Nothing but the data, repeated exactly, belongs in the answer.

Start of INFORMATION SHOWN

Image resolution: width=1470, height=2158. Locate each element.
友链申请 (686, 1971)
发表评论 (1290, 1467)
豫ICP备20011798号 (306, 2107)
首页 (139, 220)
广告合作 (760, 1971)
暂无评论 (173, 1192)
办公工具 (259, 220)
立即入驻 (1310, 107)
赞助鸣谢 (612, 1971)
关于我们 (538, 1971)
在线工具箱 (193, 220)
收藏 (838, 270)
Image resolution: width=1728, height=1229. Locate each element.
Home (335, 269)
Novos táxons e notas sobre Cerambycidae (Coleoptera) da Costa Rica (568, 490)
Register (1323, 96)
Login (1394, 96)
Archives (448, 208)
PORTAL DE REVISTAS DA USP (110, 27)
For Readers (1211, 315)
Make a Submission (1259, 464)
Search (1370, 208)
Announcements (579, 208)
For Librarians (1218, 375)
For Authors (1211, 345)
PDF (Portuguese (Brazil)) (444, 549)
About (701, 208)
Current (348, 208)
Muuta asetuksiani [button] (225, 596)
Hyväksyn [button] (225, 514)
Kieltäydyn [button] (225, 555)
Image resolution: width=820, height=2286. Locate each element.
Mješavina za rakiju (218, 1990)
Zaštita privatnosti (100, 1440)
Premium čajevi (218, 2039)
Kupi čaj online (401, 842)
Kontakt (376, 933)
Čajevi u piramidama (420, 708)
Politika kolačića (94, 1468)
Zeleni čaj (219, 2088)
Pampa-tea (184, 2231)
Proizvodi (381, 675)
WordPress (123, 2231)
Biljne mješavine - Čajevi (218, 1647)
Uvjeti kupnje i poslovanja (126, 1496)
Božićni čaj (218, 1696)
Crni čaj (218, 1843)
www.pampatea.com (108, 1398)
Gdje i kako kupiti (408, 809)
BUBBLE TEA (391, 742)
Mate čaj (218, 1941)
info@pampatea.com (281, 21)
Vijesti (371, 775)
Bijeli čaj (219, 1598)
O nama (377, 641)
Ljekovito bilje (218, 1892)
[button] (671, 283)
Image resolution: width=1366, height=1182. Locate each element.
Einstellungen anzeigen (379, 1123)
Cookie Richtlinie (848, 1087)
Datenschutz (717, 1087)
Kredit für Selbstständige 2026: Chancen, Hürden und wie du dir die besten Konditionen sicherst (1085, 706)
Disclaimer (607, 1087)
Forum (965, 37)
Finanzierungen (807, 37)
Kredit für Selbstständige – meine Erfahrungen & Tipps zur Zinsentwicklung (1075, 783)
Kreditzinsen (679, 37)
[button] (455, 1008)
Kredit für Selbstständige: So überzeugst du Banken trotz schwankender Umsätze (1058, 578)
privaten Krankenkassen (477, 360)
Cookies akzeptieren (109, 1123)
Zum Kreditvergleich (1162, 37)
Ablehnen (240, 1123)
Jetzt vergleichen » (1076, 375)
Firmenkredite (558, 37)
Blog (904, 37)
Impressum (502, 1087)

End of INFORMATION SHOWN

◆ **EXERCISE ANSWER**:
Image resolution: width=1470, height=2158. Locate each element.
友链申请 (686, 1971)
发表评论 (1290, 1467)
豫ICP备20011798号 (306, 2107)
首页 (139, 220)
广告合作 (760, 1971)
暂无评论 (173, 1192)
办公工具 (259, 220)
立即入驻 (1310, 107)
赞助鸣谢 (612, 1971)
关于我们 (538, 1971)
在线工具箱 (193, 220)
收藏 (838, 270)
Image resolution: width=1728, height=1229. Locate each element.
Home (335, 269)
Novos táxons e notas sobre Cerambycidae (Coleoptera) da Costa Rica (568, 490)
Register (1323, 96)
Login (1394, 96)
Archives (448, 208)
PORTAL DE REVISTAS DA USP (110, 27)
For Readers (1211, 315)
Make a Submission (1259, 464)
Search (1370, 208)
Announcements (579, 208)
For Librarians (1218, 375)
For Authors (1211, 345)
PDF (Portuguese (Brazil)) (444, 549)
About (701, 208)
Current (348, 208)
Muuta asetuksiani [button] (225, 596)
Hyväksyn [button] (225, 514)
Kieltäydyn [button] (225, 555)
Image resolution: width=820, height=2286. Locate each element.
Mješavina za rakiju (218, 1990)
Zaštita privatnosti (100, 1440)
Premium čajevi (218, 2039)
Kupi čaj online (401, 842)
Kontakt (376, 933)
Čajevi u piramidama (420, 708)
Politika kolačića (94, 1468)
Zeleni čaj (219, 2088)
Pampa-tea (184, 2231)
Proizvodi (381, 675)
WordPress (123, 2231)
Biljne mješavine - Čajevi (218, 1647)
Uvjeti kupnje i poslovanja (126, 1496)
Božićni čaj (218, 1696)
Crni čaj (218, 1843)
www.pampatea.com (108, 1398)
Gdje i kako kupiti (408, 809)
BUBBLE TEA (391, 742)
Mate čaj (218, 1941)
info@pampatea.com (281, 21)
Vijesti (371, 775)
Bijeli čaj (219, 1598)
O nama (377, 641)
Ljekovito bilje (218, 1892)
[button] (671, 283)
Image resolution: width=1366, height=1182. Locate each element.
Einstellungen anzeigen (379, 1123)
Cookie Richtlinie (848, 1087)
Datenschutz (717, 1087)
Kredit für Selbstständige 2026: Chancen, Hürden und wie du dir die besten Konditionen sicherst (1085, 706)
Disclaimer (607, 1087)
Forum (965, 37)
Finanzierungen (807, 37)
Kredit für Selbstständige – meine Erfahrungen & Tipps zur Zinsentwicklung (1075, 783)
Kreditzinsen (679, 37)
[button] (455, 1008)
Kredit für Selbstständige: So überzeugst du Banken trotz schwankender Umsätze (1058, 578)
privaten Krankenkassen (477, 360)
Cookies akzeptieren (109, 1123)
Zum Kreditvergleich (1162, 37)
Ablehnen (240, 1123)
Jetzt vergleichen » (1076, 375)
Firmenkredite (558, 37)
Blog (904, 37)
Impressum (502, 1087)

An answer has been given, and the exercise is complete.